» Challenge
Please repeat all of the rows below word for word, from the first one through the last.

start Records provided

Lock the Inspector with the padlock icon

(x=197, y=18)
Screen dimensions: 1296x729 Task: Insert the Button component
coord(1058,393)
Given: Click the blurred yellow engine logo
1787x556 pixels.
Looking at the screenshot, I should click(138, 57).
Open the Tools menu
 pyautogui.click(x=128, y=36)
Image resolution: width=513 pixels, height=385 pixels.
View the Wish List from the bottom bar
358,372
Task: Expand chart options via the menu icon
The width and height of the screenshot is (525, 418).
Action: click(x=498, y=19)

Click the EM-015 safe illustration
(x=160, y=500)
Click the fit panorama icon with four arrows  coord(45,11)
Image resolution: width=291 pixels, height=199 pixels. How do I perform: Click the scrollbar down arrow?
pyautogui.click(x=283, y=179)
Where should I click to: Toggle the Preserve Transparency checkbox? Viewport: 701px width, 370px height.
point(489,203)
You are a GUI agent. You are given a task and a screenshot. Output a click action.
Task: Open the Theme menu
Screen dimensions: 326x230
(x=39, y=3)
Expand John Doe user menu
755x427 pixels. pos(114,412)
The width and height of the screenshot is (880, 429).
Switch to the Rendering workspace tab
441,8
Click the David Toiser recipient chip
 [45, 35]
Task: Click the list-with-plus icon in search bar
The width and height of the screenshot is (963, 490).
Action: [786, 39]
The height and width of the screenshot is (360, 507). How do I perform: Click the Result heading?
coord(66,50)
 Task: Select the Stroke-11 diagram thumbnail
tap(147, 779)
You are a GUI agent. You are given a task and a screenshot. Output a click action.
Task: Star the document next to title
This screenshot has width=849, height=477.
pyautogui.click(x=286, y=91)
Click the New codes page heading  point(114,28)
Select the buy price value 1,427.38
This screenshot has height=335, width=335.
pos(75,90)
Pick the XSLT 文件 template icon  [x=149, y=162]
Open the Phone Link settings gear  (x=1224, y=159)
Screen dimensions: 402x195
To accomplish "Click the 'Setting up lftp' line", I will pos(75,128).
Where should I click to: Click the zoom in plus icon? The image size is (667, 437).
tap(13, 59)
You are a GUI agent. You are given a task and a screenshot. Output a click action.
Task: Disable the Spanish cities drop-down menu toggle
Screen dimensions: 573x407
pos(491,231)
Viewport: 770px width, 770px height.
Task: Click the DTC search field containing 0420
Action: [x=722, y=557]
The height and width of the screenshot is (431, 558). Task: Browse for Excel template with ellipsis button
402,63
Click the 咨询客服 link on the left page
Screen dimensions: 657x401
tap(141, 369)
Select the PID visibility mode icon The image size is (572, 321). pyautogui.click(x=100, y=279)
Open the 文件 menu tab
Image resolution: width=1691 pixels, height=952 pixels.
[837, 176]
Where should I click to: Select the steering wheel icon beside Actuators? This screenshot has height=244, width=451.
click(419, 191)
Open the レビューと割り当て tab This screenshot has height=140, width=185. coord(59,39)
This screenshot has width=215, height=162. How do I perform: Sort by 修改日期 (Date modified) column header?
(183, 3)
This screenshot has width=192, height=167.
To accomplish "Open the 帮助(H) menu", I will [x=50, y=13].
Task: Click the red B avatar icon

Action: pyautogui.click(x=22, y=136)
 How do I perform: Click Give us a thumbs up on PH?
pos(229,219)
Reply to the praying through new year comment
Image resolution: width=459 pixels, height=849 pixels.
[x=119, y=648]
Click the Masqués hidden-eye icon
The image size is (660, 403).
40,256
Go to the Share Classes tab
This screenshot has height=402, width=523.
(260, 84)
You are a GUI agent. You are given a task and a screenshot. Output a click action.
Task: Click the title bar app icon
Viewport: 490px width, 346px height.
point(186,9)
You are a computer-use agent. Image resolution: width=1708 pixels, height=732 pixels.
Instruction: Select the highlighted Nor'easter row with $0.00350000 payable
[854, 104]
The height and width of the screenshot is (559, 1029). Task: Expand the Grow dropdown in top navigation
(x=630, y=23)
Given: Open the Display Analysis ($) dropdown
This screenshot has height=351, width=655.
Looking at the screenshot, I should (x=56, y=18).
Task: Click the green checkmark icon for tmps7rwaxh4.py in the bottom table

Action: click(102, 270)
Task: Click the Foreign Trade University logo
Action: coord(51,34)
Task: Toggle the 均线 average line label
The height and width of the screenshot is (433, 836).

end Records provided

» Answer in full
Lock the Inspector with the padlock icon

(x=197, y=18)
Screen dimensions: 1296x729 Task: Insert the Button component
coord(1058,393)
Given: Click the blurred yellow engine logo
1787x556 pixels.
Looking at the screenshot, I should click(138, 57).
Open the Tools menu
 pyautogui.click(x=128, y=36)
Image resolution: width=513 pixels, height=385 pixels.
View the Wish List from the bottom bar
358,372
Task: Expand chart options via the menu icon
The width and height of the screenshot is (525, 418).
Action: click(x=498, y=19)

Click the EM-015 safe illustration
(x=160, y=500)
Click the fit panorama icon with four arrows  coord(45,11)
Image resolution: width=291 pixels, height=199 pixels. How do I perform: Click the scrollbar down arrow?
pyautogui.click(x=283, y=179)
Where should I click to: Toggle the Preserve Transparency checkbox? Viewport: 701px width, 370px height.
point(489,203)
You are a GUI agent. You are given a task and a screenshot. Output a click action.
Task: Open the Theme menu
Screen dimensions: 326x230
(x=39, y=3)
Expand John Doe user menu
755x427 pixels. pos(114,412)
The width and height of the screenshot is (880, 429).
Switch to the Rendering workspace tab
441,8
Click the David Toiser recipient chip
 [45, 35]
Task: Click the list-with-plus icon in search bar
The width and height of the screenshot is (963, 490).
Action: [786, 39]
The height and width of the screenshot is (360, 507). How do I perform: Click the Result heading?
coord(66,50)
 Task: Select the Stroke-11 diagram thumbnail
tap(147, 779)
You are a GUI agent. You are given a task and a screenshot. Output a click action.
Task: Star the document next to title
This screenshot has width=849, height=477.
pyautogui.click(x=286, y=91)
Click the New codes page heading  point(114,28)
Select the buy price value 1,427.38
This screenshot has height=335, width=335.
pos(75,90)
Pick the XSLT 文件 template icon  [x=149, y=162]
Open the Phone Link settings gear  (x=1224, y=159)
Screen dimensions: 402x195
To accomplish "Click the 'Setting up lftp' line", I will pos(75,128).
Where should I click to: Click the zoom in plus icon? The image size is (667, 437).
tap(13, 59)
You are a GUI agent. You are given a task and a screenshot. Output a click action.
Task: Disable the Spanish cities drop-down menu toggle
Screen dimensions: 573x407
pos(491,231)
Viewport: 770px width, 770px height.
Task: Click the DTC search field containing 0420
Action: [x=722, y=557]
The height and width of the screenshot is (431, 558). Task: Browse for Excel template with ellipsis button
402,63
Click the 咨询客服 link on the left page
Screen dimensions: 657x401
tap(141, 369)
Select the PID visibility mode icon The image size is (572, 321). pyautogui.click(x=100, y=279)
Open the 文件 menu tab
Image resolution: width=1691 pixels, height=952 pixels.
[837, 176]
Where should I click to: Select the steering wheel icon beside Actuators? This screenshot has height=244, width=451.
click(419, 191)
Open the レビューと割り当て tab This screenshot has height=140, width=185. coord(59,39)
This screenshot has width=215, height=162. How do I perform: Sort by 修改日期 (Date modified) column header?
(183, 3)
This screenshot has width=192, height=167.
To accomplish "Open the 帮助(H) menu", I will [x=50, y=13].
Task: Click the red B avatar icon

Action: pyautogui.click(x=22, y=136)
 How do I perform: Click Give us a thumbs up on PH?
pos(229,219)
Reply to the praying through new year comment
Image resolution: width=459 pixels, height=849 pixels.
[x=119, y=648]
Click the Masqués hidden-eye icon
The image size is (660, 403).
40,256
Go to the Share Classes tab
This screenshot has height=402, width=523.
(260, 84)
You are a GUI agent. You are given a task and a screenshot. Output a click action.
Task: Click the title bar app icon
Viewport: 490px width, 346px height.
point(186,9)
You are a computer-use agent. Image resolution: width=1708 pixels, height=732 pixels.
Instruction: Select the highlighted Nor'easter row with $0.00350000 payable
[854, 104]
The height and width of the screenshot is (559, 1029). Task: Expand the Grow dropdown in top navigation
(x=630, y=23)
Given: Open the Display Analysis ($) dropdown
This screenshot has height=351, width=655.
Looking at the screenshot, I should (x=56, y=18).
Task: Click the green checkmark icon for tmps7rwaxh4.py in the bottom table

Action: click(102, 270)
Task: Click the Foreign Trade University logo
Action: coord(51,34)
Task: Toggle the 均线 average line label
The height and width of the screenshot is (433, 836).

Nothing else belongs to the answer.